**Task details**
Whenever the word "label" turns up in a line of the data below, copy that line.

**Material to process**
----------------------------------------

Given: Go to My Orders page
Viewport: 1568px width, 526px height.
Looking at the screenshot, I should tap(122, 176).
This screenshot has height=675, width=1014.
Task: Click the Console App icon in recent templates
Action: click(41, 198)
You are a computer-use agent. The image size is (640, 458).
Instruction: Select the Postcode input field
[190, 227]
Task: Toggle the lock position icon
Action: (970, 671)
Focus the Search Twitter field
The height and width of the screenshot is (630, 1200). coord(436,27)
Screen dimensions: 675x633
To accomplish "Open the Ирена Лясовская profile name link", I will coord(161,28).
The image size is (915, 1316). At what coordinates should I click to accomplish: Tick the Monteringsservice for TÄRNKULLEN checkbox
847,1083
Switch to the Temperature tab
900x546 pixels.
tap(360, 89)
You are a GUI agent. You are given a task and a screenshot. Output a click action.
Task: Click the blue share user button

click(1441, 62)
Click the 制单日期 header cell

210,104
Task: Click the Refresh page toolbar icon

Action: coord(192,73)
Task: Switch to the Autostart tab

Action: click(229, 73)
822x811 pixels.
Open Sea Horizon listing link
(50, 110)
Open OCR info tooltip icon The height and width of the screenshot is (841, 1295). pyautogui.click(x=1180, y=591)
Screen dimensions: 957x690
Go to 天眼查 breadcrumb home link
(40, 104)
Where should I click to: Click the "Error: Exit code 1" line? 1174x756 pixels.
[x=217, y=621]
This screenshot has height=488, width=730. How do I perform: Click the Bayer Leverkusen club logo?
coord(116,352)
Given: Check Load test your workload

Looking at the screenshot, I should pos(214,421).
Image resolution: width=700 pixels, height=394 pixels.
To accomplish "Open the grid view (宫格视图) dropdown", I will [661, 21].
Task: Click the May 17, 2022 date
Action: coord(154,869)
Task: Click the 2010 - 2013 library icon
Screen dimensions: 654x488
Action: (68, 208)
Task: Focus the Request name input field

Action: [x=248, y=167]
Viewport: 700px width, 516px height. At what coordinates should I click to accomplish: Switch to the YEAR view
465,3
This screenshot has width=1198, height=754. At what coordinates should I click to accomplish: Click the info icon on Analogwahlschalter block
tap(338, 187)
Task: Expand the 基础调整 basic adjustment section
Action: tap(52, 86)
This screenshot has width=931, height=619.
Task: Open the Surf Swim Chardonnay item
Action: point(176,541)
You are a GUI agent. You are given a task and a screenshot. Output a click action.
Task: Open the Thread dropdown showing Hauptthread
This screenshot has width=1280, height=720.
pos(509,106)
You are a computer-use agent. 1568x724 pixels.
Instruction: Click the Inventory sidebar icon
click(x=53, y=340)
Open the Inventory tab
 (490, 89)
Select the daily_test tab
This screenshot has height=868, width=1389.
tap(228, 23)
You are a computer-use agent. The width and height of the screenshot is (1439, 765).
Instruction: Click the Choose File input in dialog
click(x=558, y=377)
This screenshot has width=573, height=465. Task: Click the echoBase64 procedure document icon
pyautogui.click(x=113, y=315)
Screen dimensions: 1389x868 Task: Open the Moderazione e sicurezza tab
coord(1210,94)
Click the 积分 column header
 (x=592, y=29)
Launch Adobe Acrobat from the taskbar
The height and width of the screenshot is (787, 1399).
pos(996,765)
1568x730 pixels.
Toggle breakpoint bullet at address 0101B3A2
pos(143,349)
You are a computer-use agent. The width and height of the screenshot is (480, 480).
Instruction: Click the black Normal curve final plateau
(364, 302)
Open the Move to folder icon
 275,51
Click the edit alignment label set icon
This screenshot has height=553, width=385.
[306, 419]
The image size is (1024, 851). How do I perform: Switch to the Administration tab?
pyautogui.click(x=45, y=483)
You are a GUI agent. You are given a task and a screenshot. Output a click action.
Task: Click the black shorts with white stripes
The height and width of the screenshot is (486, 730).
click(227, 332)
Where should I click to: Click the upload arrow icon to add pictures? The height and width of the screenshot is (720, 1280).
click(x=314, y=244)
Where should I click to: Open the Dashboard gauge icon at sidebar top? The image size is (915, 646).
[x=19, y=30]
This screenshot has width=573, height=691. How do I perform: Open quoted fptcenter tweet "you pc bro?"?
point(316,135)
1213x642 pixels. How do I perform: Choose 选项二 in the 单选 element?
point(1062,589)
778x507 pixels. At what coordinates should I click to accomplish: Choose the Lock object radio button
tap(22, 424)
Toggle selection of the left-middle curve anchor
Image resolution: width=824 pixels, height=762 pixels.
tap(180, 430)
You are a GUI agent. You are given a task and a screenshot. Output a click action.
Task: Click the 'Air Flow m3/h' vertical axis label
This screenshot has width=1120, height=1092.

----------------------------------------

**Task answer**
Click the edit alignment label set icon
Task: Click the 'Air Flow m3/h' vertical axis label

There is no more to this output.